[Start of Attachment]
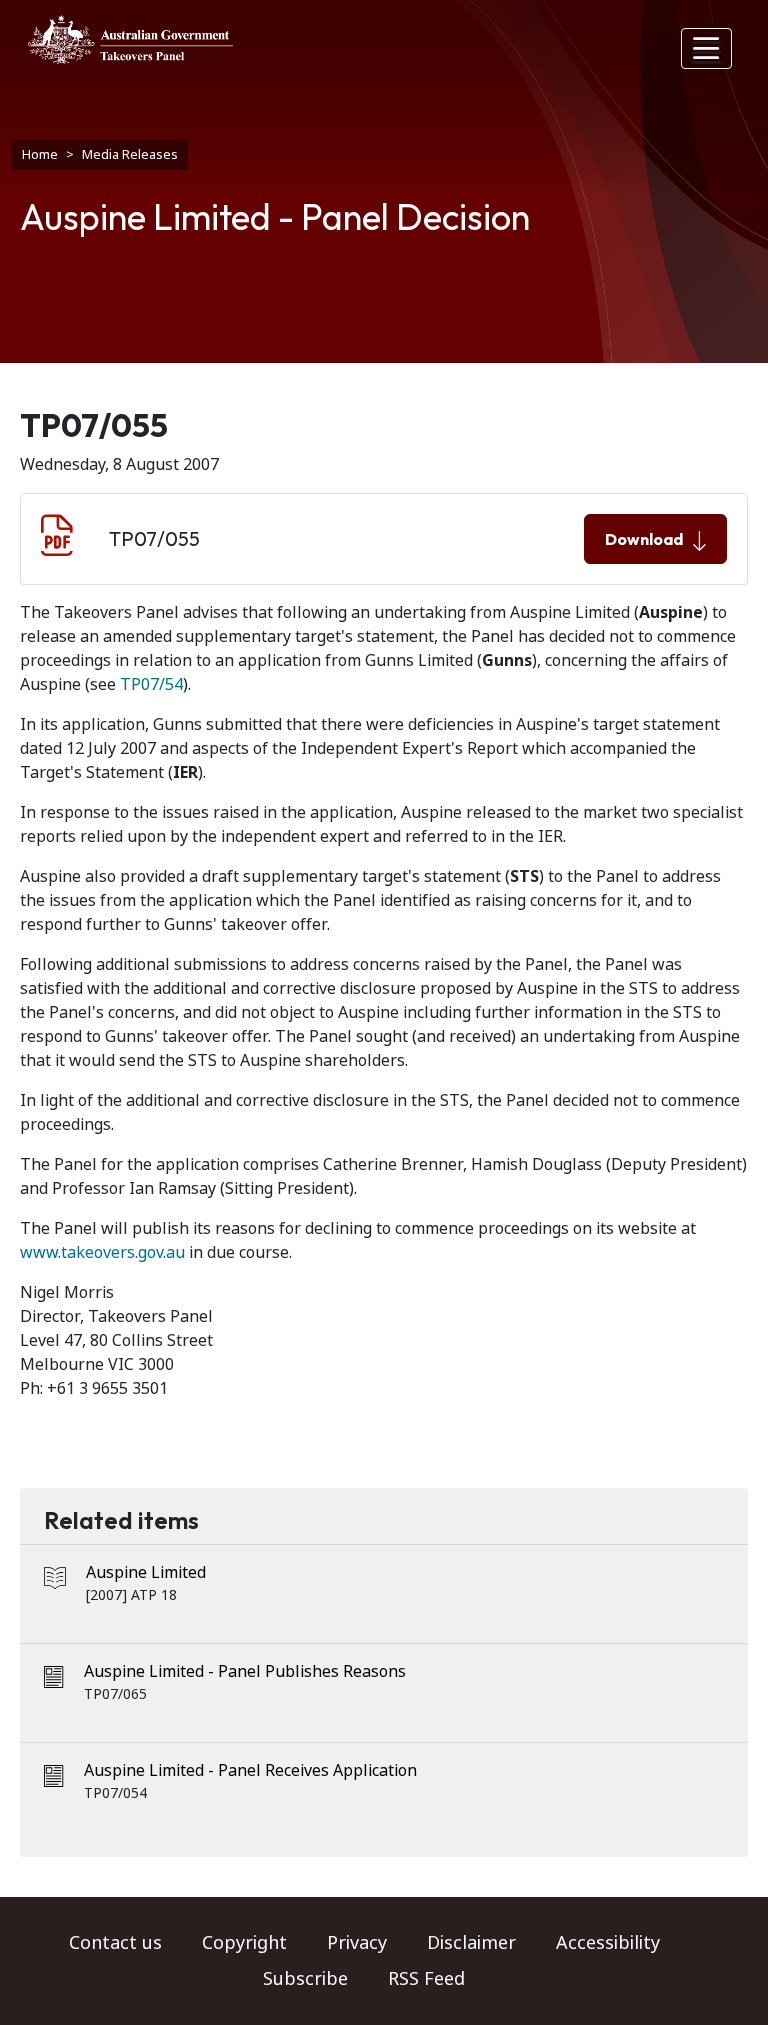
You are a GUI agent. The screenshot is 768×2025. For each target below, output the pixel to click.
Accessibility (608, 1943)
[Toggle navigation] (707, 48)
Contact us (115, 1943)
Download (644, 539)
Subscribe (305, 1979)
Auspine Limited (146, 1572)
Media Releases (130, 154)
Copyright (244, 1943)
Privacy (357, 1943)
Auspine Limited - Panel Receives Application (250, 1770)
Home (40, 154)
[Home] (130, 39)
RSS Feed (426, 1979)
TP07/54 (151, 684)
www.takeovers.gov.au (102, 1252)
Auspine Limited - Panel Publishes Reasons (245, 1671)
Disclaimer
[End of Attachment]
Hand back the data exactly as it appears, with all pictures cut.

# [RESULT FOR THIS EXERCISE]
You are a GUI agent. The screenshot is 768×2025. For each target below, output the pixel to click.
Accessibility (608, 1943)
[Toggle navigation] (707, 48)
Contact us (115, 1943)
Download (644, 539)
Subscribe (305, 1979)
Auspine Limited (146, 1572)
Media Releases (130, 154)
Copyright (244, 1943)
Privacy (357, 1943)
Auspine Limited - Panel Receives Application (250, 1770)
Home (40, 154)
[Home] (130, 39)
RSS Feed (426, 1979)
TP07/54 (151, 684)
www.takeovers.gov.au (102, 1252)
Auspine Limited - Panel Publishes Reasons (245, 1671)
Disclaimer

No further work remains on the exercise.